District of Columbia Landlord and Tenant Duties

MAINTAINING THE RENTAL UNIT

While in your housing unit, the landlord is responsible for continuing to ensure that the unit is in safe and working condition. However, tenants have an important responsibility in helping to maintain the rental unit. This includes keeping walls, floors, ceilings, and windows clean and free of cobwebs, dirt, dust, greasy film, or any other unsanitary matter. Tenant responsibilities also include properly using and operating all electrical, gas, plumbing, heating fixtures and appliances.

HOUSING FACT

Tenants can be and are issued Housing Violation Notices for unsanitary conditions. A landlord may request that an inspection be conducted to determine if a tenant is in violation. These requests require some evidence that unsanitary conditions do exists, such as foul odors coming from a tenant’s unit.

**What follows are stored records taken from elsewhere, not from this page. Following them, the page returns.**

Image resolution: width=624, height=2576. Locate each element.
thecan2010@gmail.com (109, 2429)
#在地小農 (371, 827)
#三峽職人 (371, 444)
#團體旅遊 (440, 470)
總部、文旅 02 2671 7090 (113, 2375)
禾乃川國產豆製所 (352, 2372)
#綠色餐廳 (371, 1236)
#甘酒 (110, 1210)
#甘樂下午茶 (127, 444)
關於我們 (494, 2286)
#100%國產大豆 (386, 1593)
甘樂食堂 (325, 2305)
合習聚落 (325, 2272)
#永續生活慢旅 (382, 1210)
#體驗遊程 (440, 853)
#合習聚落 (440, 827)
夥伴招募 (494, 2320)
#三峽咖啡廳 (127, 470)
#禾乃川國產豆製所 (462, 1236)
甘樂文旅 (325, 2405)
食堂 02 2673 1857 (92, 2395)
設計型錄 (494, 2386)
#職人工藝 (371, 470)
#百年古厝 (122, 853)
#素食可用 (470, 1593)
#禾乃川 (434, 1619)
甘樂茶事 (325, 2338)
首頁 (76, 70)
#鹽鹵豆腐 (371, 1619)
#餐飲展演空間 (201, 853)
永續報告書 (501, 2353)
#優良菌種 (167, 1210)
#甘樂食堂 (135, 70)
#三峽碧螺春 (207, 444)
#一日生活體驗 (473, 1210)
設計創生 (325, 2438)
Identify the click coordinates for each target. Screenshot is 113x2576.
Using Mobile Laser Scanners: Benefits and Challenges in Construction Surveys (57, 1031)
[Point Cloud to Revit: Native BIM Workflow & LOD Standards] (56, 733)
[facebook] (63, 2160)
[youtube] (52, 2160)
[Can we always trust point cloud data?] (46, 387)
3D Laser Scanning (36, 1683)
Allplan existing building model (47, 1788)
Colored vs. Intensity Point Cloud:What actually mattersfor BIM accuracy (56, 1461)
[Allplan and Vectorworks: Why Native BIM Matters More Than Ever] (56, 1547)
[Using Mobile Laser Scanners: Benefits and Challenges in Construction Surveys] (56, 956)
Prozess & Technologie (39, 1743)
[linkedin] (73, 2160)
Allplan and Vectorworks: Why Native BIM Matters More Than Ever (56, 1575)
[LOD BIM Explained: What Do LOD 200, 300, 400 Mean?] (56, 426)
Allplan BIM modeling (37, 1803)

While occupying the rental unit, a tenant should continue to maintain a log of calls, letters, and discussions exchanged with the landlord or agent. When a problem arises, a tenant should follow the three steps previously outlined. Listed below is additional information tenants should know about the housing code and maintenance of the rental unit.

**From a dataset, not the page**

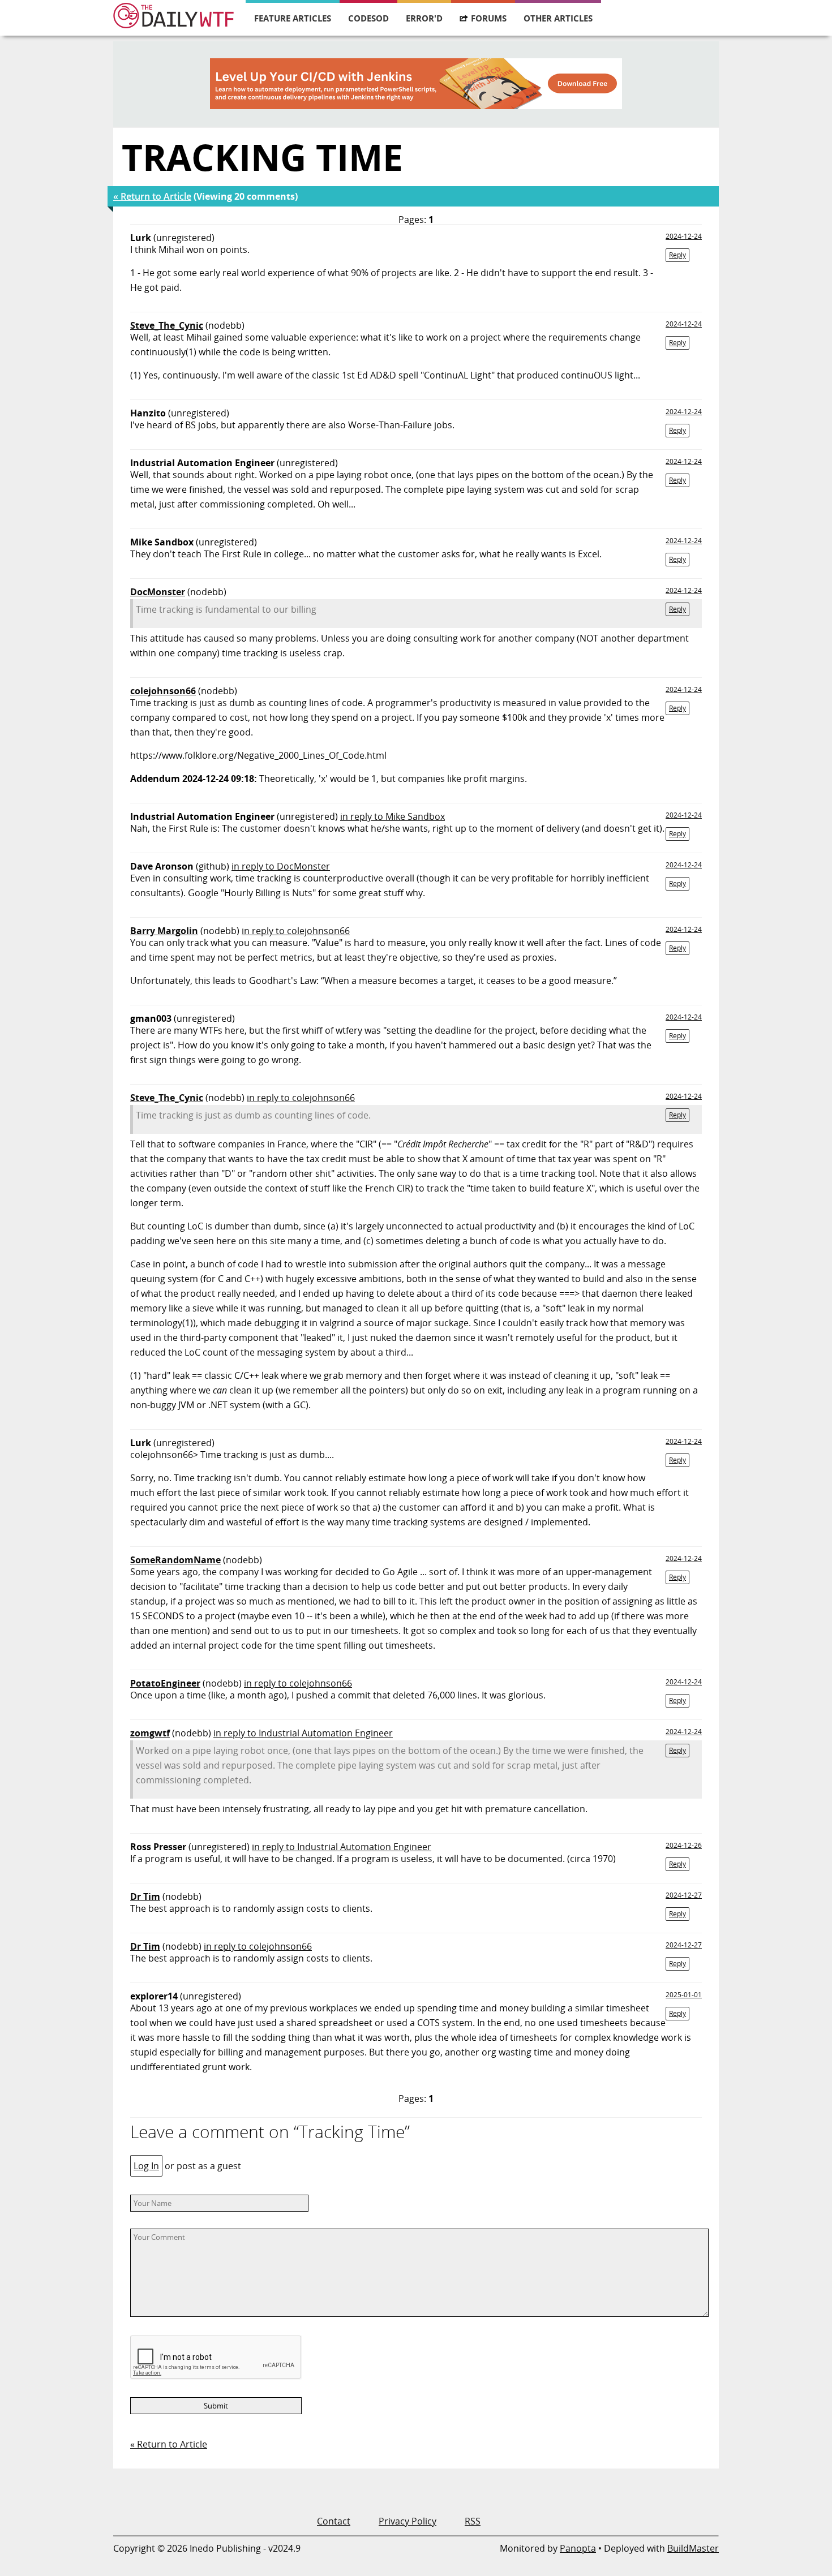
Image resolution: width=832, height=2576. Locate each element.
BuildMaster (693, 2548)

When air conditioning is provided as a part of the rent, the air conditioning systems shall be maintained in safe and good working condition.

HOUSING FACT

A landlord is not required to “turn on” the air conditioning at a specific time of the year. The law requires that the system be in such condition that it provides an inside temperature at least fifteen (15) degrees Fahrenheit less than the outside temperature.

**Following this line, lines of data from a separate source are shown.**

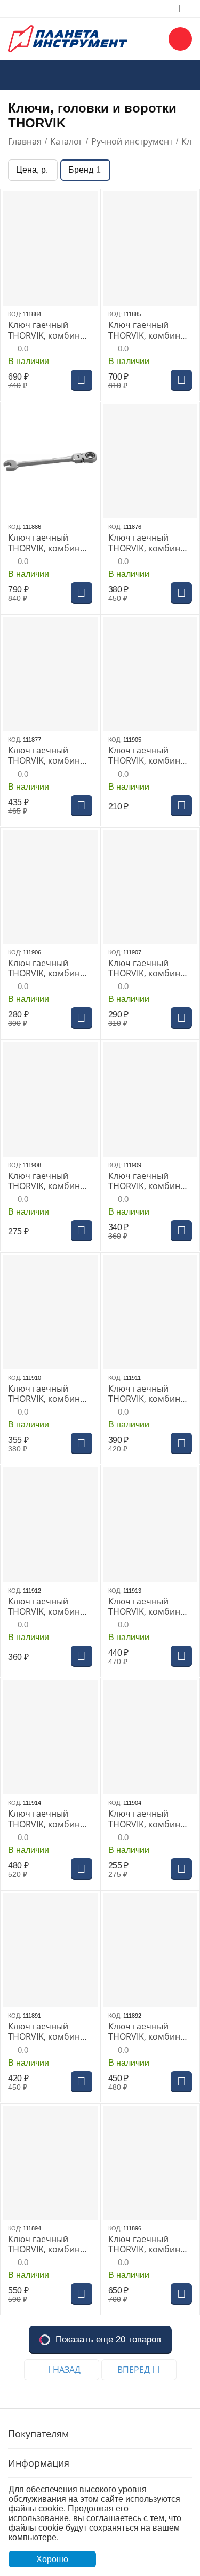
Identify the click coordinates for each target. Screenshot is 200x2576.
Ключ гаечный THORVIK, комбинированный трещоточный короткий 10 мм (148, 755)
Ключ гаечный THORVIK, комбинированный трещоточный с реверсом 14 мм (48, 2244)
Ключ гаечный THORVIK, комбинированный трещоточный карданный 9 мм (48, 755)
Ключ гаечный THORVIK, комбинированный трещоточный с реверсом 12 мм (148, 2031)
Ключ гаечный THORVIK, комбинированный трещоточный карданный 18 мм (48, 543)
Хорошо (52, 2559)
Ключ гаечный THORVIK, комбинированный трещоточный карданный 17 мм (148, 330)
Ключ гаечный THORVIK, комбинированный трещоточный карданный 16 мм (48, 330)
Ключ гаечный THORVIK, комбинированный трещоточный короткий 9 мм (148, 1819)
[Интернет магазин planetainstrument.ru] (67, 38)
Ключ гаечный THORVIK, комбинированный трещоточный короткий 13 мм (48, 1181)
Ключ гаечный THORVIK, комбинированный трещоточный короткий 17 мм (48, 1606)
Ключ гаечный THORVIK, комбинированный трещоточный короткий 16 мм (148, 1394)
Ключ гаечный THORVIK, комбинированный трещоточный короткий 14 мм (148, 1181)
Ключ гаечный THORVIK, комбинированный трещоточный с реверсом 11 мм (48, 2031)
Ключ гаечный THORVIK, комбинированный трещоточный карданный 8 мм (148, 543)
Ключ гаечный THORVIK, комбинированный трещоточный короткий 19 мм (48, 1819)
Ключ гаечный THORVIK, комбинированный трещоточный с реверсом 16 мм (148, 2244)
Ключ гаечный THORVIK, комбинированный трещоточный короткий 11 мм (48, 968)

Whenever a heating facility is not under the control of the tenant or occupant, the landlord is responsible for providing a minimum temperature of 68 degrees Fahrenheit between the hours of 6:30 a.m. and 11:00 p.m. and 65 degrees Fahrenheit between 11:00 p.m. and 6:30 a.m.

If a tenant is renting a single family home, he or she is responsible for keeping the property free from vermin, rodents, and rodent harborage.

If you live in a two-family or multi-family dwelling, and more than one unit is found to be infested with vermin and/or roaches, it is the responsibility of the landlord to exterminate the property.